** Begin Extract provided **

In the direction of membrane 14, after the step 30 of the head section 28 via a further ring shoulder 40 is a further cylindrical step 42 of smaller diameter which is fitted with a radial groove 44 for a form fit fixing of the membrane 14 to the base body 12. An area protruding in the axial direction over the ring shoulder 40 of a cylindrical inner peripheral surface of the ring part 34, the ring shoulder 40 and the step 42 with the radial groove 44 of the head section 28, delimit an annular receiving chamber for a slotted ring 46 and an annular fixing end section 48 of the gaiter section 18 of the membrane 14. By means of the ring 46 preferably made of POM (polyoxymethylene, e.g. Delrin® by Dupont), the membrane 14 is attached, by form fit in the tension and pressure direction and by friction fit in the peripheral direction, i.e. rotationally fixed to the base body 12. More precisely the fixing end section 48 of the membrane 14 on the inner periphery side has a radially inwardly protruding peripheral lug 50 which engages form fit in the radial groove 44 of the step 42 on the head section 28. On the outer periphery side the fixing end section 48 is itself fitted with a radial groove 52 which engages with form fit in a peripheral lug 54 protruding radially inwards and formed on the inner periphery of the ring 46. The ring 46 itself lies with a cylindrical outer peripheral surface flat on the inner peripheral surface of the ring part 34. It is clear that the membrane 14 is thus held firmly on the base body 12 by means of the ring part 34 and the ring 46.
The membrane 14 is comprised of an elastomer material such as NBR (elastomer based on acrylonitrile-butadiene-styrene rubber), EPDM (elastomer based on ethylene-propylene-diene rubber), or PUR (polyurethane) elastomer (e.g. Vulkollan® by Bayer), with a Shore A hardness of 45 to 70, preferably 55 to 60. In the area between the fixing end section 48 and the machining section 16, the membrane 14 according to the embodiment shown has three folds 56, where the last i.e. the upper fold 56 starting from the base body 12 transforms directly into the machining section 16 of the membrane 14. The machining section 16 of the membrane 14 in the embodiment shown is circular viewed in a top view from above in FIG. 1 and, as the section view shows, has an essentially spherical preformation so that the machining section 16 curves away from the base body 12.

** End Extract provided **
** Begin Dataset content **

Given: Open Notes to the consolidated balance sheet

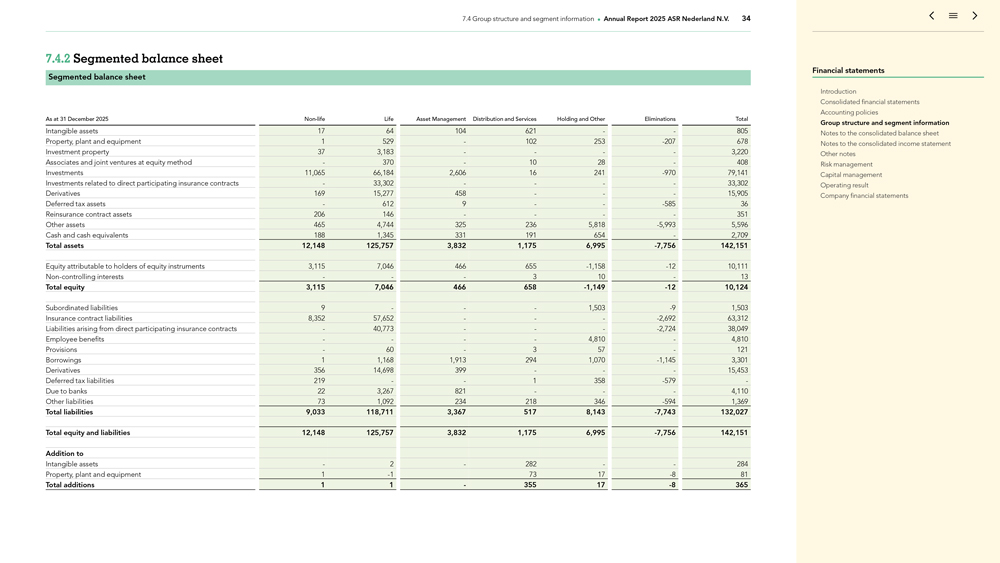Looking at the screenshot, I should [x=879, y=133].
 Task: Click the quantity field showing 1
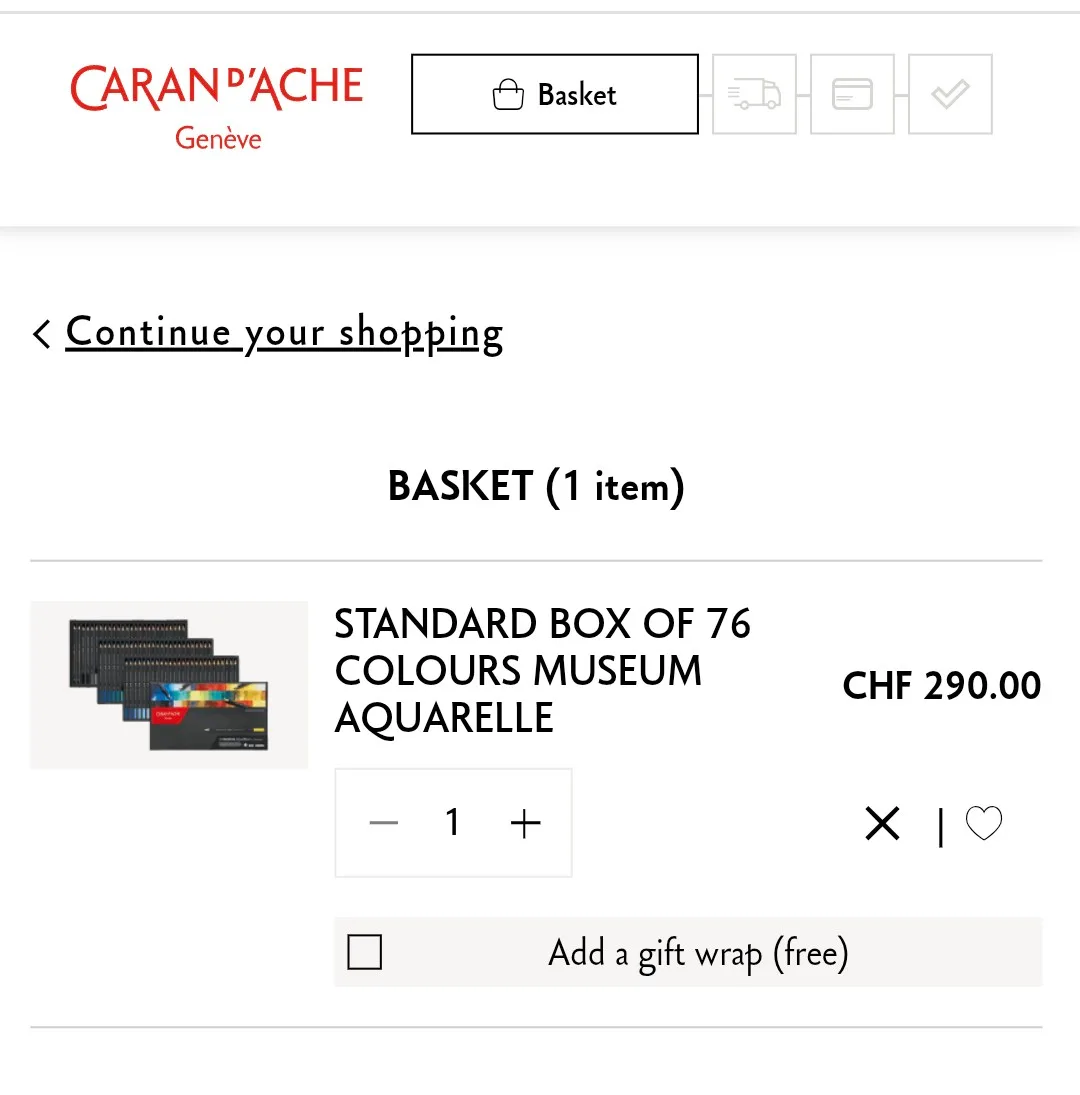(453, 823)
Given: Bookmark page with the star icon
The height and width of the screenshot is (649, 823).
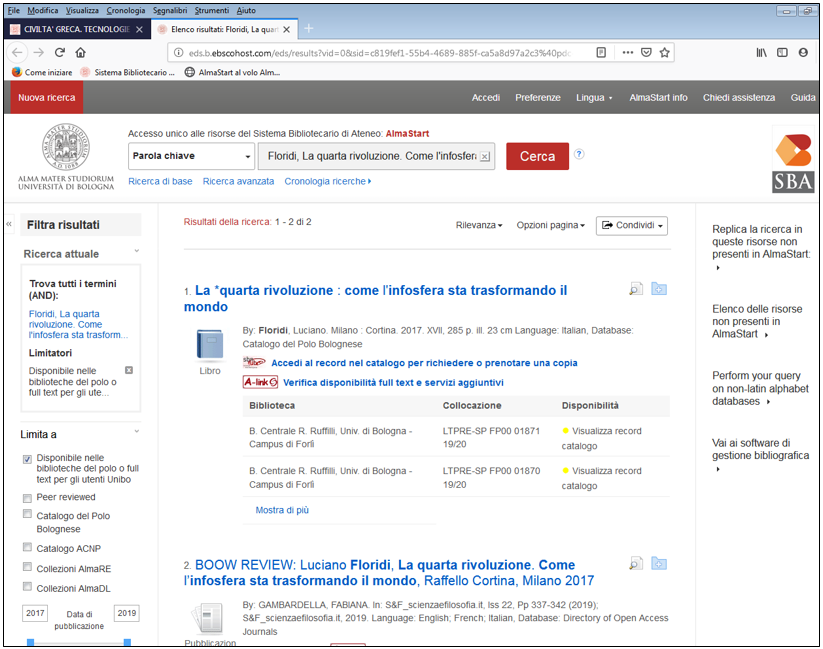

** End Dataset content **

→ **The task**:
Pick up the description of the membrane and its base body where it stops, and write the next part.

→ **Result**:
On the outside of the machining section 16 of the membrane 14 facing away from the pressure medium chamber 20 is glued an elastic, abrasion-resistant fine grinding or polishing compound carrier 58 also called a “polishing pad”, as available commercially. On the inside of the machining section 16 of the membrane 14 facing the pressure medium chamber 20, the machining section 16 has a hollow cylindrical extension 60 formed essentially centrally of one piece with the membrane 14, which on its free end has a collar 62 protruding radially inwards so that the extension 60 together with the collar 62 delimits an undercut receiving chamber 64.
These movement possibilities of the machining section 16 of the membrane 14 are shown in FIGS. 2 and 3. Here the tool 10 with the machining section 16 of the membrane 14 is in contact with the optically active surface F to be machined of a spectacle lens L which has a toric geometry. The spectacle lens L is blocked onto a block piece 86 as known from German standard DIN 58766. In FIG. 3 in comparison with FIG. 2, the block part 86 with the spectacle lens L and the tool 10 are merely rotated further in the same direction by 90° about their respective axes without this leading to movement of the entire tool 10 or the block piece 86 in the vertical or horizontal direction and without a swivel movement between the spectacle lens L and the tool 10.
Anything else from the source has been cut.